Na proa da embarcação, Ilza estende as roupas que são lavadas com a água da correnteza. Apesar do dia nublado, a expectativa era de que as poucas mudas que sobraram estivessem logo disponíveis para serem usadas. Além de pouca roupa, quase que a família ficou sem embarcação também. Quando a água subiu, os Maciel já tinham alinhado a venda da lancha que hoje os abriga. A família até tinha uma segunda embarcação, mas o motor não dava partida. Precisaram desfazer o negócio para ter onde permanecer.
As perdas do grupo foram duplas, pois além da casa, também viram o Guaíba invadir o Mercado Público, onde administram o açougue Big Bife. Antes da água atingir as carnes, até conseguiram esvaziar uma câmara fria e armazenar a mercadoria num contêiner refrigerado em Alvorada.
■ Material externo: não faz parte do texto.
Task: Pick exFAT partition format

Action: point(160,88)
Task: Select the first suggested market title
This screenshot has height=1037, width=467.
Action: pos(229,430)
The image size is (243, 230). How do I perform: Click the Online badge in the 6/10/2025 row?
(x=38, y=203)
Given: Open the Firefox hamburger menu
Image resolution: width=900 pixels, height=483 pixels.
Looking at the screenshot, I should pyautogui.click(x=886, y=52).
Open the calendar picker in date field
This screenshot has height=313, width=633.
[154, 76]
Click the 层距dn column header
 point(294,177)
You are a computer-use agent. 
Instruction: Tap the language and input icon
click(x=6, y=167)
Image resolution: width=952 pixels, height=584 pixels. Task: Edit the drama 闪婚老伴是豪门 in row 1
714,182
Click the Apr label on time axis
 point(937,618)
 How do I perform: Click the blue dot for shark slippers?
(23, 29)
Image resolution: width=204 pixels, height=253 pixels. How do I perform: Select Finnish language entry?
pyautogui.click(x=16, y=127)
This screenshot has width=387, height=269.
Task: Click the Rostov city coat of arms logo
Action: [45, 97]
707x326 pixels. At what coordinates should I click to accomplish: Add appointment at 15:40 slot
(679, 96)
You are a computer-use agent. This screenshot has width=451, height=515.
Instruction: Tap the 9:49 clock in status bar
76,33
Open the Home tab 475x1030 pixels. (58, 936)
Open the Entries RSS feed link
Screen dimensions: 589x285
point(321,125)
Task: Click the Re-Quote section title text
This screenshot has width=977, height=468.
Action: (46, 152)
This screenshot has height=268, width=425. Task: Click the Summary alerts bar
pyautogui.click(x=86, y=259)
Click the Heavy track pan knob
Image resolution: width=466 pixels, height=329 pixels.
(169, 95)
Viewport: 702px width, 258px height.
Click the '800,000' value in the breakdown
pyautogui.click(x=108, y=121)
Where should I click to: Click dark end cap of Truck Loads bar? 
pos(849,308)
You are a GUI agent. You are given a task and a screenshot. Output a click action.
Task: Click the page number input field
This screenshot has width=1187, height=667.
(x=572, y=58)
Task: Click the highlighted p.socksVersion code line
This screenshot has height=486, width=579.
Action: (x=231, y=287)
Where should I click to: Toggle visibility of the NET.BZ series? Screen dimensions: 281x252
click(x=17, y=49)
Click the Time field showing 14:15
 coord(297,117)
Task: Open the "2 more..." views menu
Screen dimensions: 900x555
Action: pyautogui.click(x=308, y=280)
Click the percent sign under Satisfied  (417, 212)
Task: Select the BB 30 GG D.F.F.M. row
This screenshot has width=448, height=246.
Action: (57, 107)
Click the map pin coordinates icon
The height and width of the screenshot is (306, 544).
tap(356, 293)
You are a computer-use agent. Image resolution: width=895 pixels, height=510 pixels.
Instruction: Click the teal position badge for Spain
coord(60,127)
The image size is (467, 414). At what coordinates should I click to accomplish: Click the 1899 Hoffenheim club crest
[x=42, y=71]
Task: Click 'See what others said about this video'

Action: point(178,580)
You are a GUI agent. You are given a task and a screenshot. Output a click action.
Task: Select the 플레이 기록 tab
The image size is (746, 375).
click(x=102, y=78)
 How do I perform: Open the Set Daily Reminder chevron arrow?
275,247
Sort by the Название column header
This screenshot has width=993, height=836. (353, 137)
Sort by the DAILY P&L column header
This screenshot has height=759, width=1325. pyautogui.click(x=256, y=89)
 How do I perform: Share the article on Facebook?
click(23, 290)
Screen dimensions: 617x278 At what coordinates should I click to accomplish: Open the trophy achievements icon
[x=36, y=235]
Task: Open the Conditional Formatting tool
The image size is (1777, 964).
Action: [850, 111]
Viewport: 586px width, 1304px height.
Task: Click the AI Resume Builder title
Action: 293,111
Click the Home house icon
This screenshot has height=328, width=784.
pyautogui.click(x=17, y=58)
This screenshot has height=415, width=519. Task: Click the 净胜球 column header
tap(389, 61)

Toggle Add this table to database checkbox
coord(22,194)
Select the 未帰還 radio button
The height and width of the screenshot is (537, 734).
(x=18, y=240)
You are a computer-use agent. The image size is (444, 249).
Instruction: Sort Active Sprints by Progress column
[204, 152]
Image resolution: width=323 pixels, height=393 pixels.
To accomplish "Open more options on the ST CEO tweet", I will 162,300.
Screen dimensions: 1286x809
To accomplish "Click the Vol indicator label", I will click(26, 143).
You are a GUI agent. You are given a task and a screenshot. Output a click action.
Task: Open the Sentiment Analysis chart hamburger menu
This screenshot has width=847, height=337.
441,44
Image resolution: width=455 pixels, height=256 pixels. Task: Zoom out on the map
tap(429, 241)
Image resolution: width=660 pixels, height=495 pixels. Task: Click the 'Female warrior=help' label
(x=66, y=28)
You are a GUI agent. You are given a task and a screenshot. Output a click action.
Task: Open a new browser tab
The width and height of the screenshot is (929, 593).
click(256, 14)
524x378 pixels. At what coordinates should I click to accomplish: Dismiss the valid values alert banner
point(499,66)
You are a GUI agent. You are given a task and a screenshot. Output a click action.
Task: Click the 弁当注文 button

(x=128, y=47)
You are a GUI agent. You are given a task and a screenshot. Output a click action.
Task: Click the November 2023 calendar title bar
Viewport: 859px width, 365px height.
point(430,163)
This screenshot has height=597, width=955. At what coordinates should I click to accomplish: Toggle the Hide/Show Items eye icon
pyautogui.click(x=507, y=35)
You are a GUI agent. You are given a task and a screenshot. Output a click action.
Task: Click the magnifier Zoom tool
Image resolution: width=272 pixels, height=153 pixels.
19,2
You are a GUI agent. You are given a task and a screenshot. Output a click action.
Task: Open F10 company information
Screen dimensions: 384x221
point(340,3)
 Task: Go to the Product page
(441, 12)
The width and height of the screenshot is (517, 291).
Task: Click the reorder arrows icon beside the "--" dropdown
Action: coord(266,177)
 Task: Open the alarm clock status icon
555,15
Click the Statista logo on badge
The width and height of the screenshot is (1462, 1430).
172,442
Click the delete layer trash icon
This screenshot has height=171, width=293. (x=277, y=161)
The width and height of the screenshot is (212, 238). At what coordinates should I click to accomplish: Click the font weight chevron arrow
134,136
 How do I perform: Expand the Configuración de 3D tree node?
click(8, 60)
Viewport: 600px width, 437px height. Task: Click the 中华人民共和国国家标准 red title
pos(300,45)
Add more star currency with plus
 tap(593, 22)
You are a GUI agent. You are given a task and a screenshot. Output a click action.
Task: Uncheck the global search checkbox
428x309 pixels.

Mas o alagamento também chegou lá, causado a perda total na loja e no estoque.
— Ainda nem conseguimos limpar todo o açougue. Na nossa casa, a água ainda está entrando, não temos muito o que fazer no momento — lamenta Ilza, enquanto varre o convés.
Auxílio para voltar a trabalhar
Com o cair da tarde e a noite querendo se avizinhar, a vida nos barcos fica mais escura. Quem também costuma se acampar ali é Márcio Silva, 47 anos. Ele tem ajudado pesquisadores do Instituto de Geociências e do Instituto de Pesquisas Hidráulicas, ambos da Universidade Federal do Rio Grande do Sul (UFRGS) a medir a vazão do Guaíba.
Assim como Pablo, ambos usam suas embarcações para prestar serviços náuticos, que vão desde transporte de pessoas, itens, passeios e ajuda em pesquisas. No dia da visita da reportagem, Márcio estava em navegação. É ele quem disponibiliza o gerador para que a pequena comunidade embarcada tenha energia elétrica nas primeiras horas de noite.
Antes de sair, Márcio deixou o gerador numa lancha vizinha, onde estão abrigados três pescadores: José Carlos Lopes, 59 anos, seu filho de mesmo nome e o sobrinho Edimar Marques Ribeiro, 41 anos. José Carlos Filho tentava fazer o gerador funcionar, mas foi Pablo quem detectou rapidamente o problema: falta de combustível. José pai e os outros dois homens ficaram na Mauá para manter o cuidado sobre itens de sua propriedade que ainda restaram. Esposas, filhos, enteados, todos foram para abrigos espalhados pela Capital.
— Ficamos para cuidar do pouco que restou. Os nossos barcos de pesca ainda resistiram, mas as redes, freezers, nossas casas, tudo foi perdido — lamenta José Carlos.
Enquanto comemoravam a empreitada de colocar o gerador em operação, Edimar relatava apreensão para o cenário que verá quando a água baixar.
— Tem muita areia nas ruas. A estação de água das ilhas não existe mais. Estamos sem luz também. Vão ser meses de trabalho para tentar recuperar o mínimo — estima o pescador.
Quando a enchente apertou, o pequeno canal onde os ribeirinhos estão hoje era um ponto de encontro dos resgates. Famílias eram levadas até a pequena porção da ponte que liga Mauá e Pintada que não estava submersa. Dali, eram embarcadas rumo ao Gasômetro, em cenas que ficaram marcadas para a história. Edimar diz que ele e os outros ribeirinhos atualmente abrigados em barcos na Mauá ajudaram em grande parte dos resgates. Mas sentem que a prefeitura ainda não olhou de maneira suficiente para o outro lado do Guaíba.
— Precisamos que o poder público chegue aqui. Vamos precisar de muito auxílio quando a água baixar, de atendimento de pessoas de verdade — aponta Edimar.
— Se nos ajudarem ao menos com nossos instrumentos de trabalho, conseguiremos voltar a pescar e tirar nosso sustento — completa José, que preparava um feijão para o jantar na cozinha do barco em que está abrigado.
Com energia do gerador garantida pelas próximas horas, a turma preparava-se para o cair da noite. Iluminado pela pouca luz natural que ainda restava, Pablo transportou a reportagem de volta ao Gasômetro. Agradecido pela visita, partiu em direção ao pôr-do-sol que se estendia pela Capital na tarde de terça-feira.